También la cocina popular se nutre de este utensilio humilde, como no podía ser de otra manera. En realidad, era tan valorado que estaba entre los ajuares de las mujeres junto a otros utensilios tan imprescindibles en la vida diaria que solían indicarse en los testamentos para que, una vez que el finado hubiera dejado este mundo, nadie se peleara por un baúl con un caldero, una manta zamorana, unos paños de Flandes o… un mortero de mármol.
Echar una ojeada a los recetarios populares es navegar entre patatas meneás castellanas, hartatunos salmantinos, ajopringues manchegos, allipebres valencianos, salmorretas alicantinas y gazpachos de poleo extremeños saltando de mortero en mortero. Su lectura puede despertarnos una sonrisa benévola, nostalgia o… deseos de homenajearlo, tal y como se le ocurrió al alcalde de Macael, Raúl Martínez, el día que decidieron construir un mortero de 50 toneladas de peso y 5,8 metros de altura y ponerlo en la entrada del pueblo. “En Macael no hay una casa en la que no haya un mortero de mármol blanco Macael”.

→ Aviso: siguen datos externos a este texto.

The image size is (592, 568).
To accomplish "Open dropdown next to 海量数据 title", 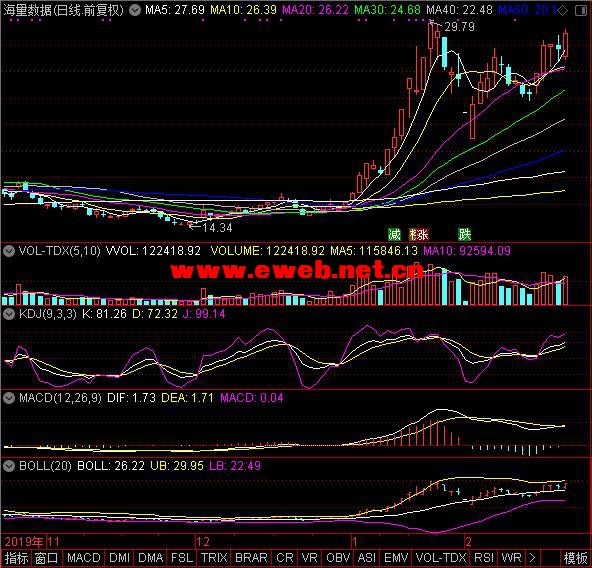I will click(135, 10).
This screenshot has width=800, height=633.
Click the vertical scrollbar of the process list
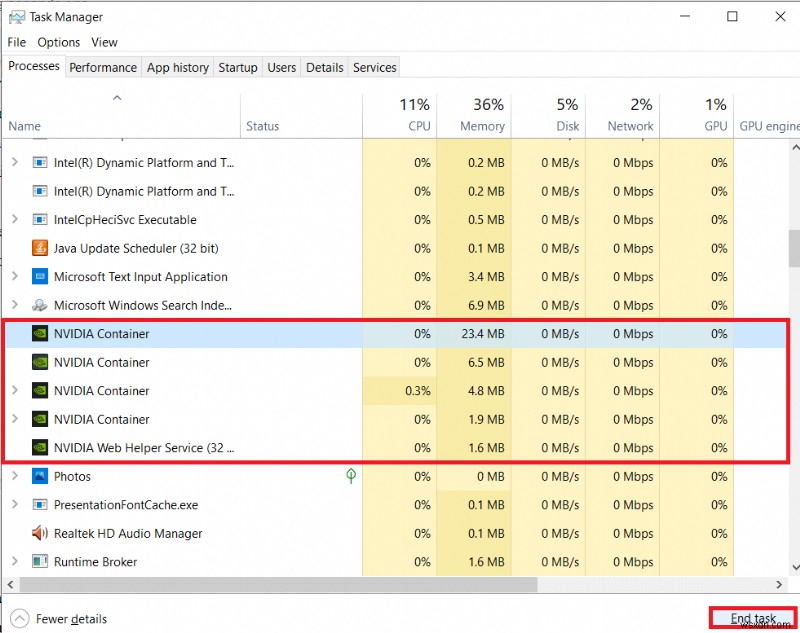coord(793,250)
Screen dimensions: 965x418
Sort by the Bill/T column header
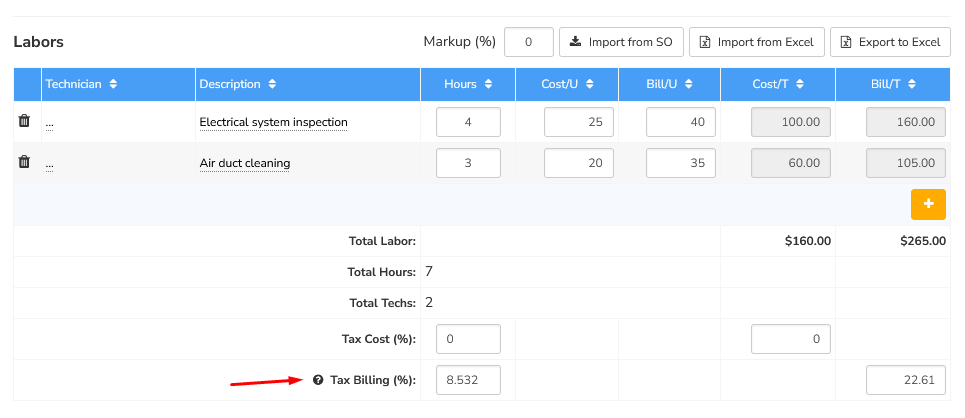893,84
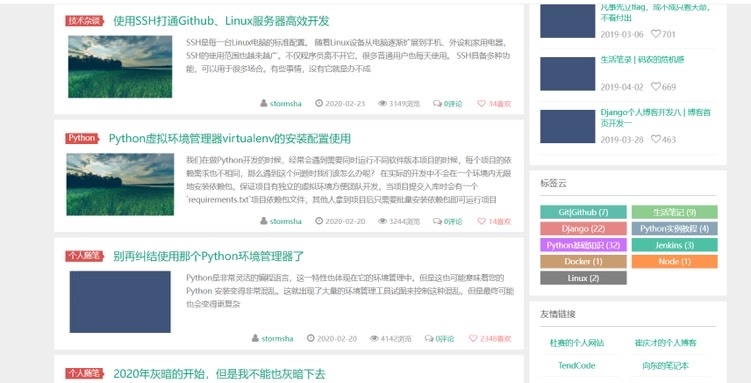Select the gray Linux (2) tag
The width and height of the screenshot is (751, 383).
tap(583, 278)
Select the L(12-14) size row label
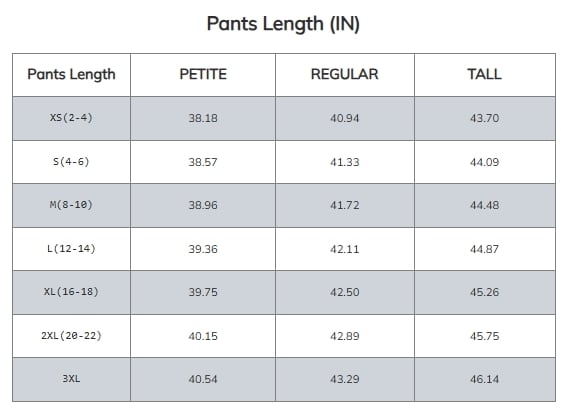The height and width of the screenshot is (413, 561). [x=71, y=249]
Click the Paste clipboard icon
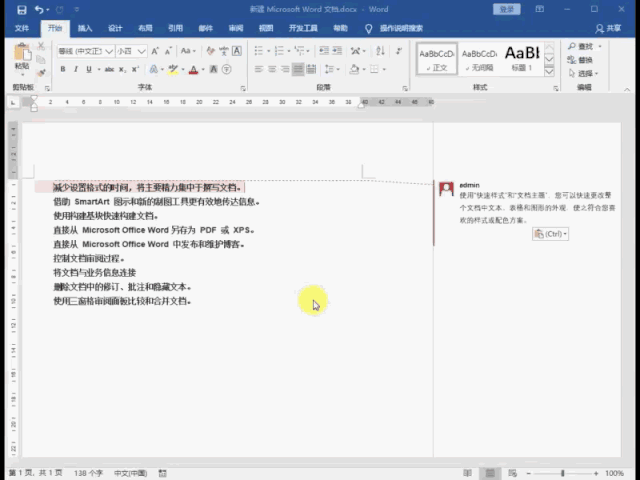Screen dimensions: 640x480 pos(21,57)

La iniciativa, además de alzarse con el Récord Guinness en el año 2015, tal y como cuenta Martínez, respondía también a la necesidad del consistorio de este pueblo situado en el valle almeriense de Almanzora de fomentar el orgullo de sus habitantes por su historia y rendir homenaje al enorme esfuerzo de aquellos marmolistas que tantas fatigas pasaron para conseguir el preciado mármol de sus canteras. Con ese propósito, Macael celebra desde hace siete años a mediados de mayo la recreación histórica de un episodio trascendental en la vida de esta localidad sucedido entre los años 1919 y 1947, periodo en el que dos facciones se enfrentaron por las canteras con un final inesperado y feliz, pues estas pasaron a ser propiedad de sus vecinos: Canteros y Caciques en lucha por el mármol.

Pero, a esta localidad almeriense le esperaba otra sorpresa mejor: el mortero de mármol blanco Macael que ha aparecido entre los restos de una necrópolis romana en el yacimiento de Macael Viejo. “A la espera de que se hagan posteriores análisis, se cree que este mortero puede tener unos 600 años”, cuenta Raúl Martínez. Una joya de la historia de la gastronomía en un enclave que en el 2026 contará con un proyecto turístico singular: el Parque Minero de Macael. De momento, y mientras se construye el parque, los morteros de Macael —duros, bellos e inamovibles— siguen majando el pan y las almendras de los ajopollos almerienses, la puntita de cayena del plato del tabernero y el hinojo de los pucheros de trigo igual que hace seis siglos.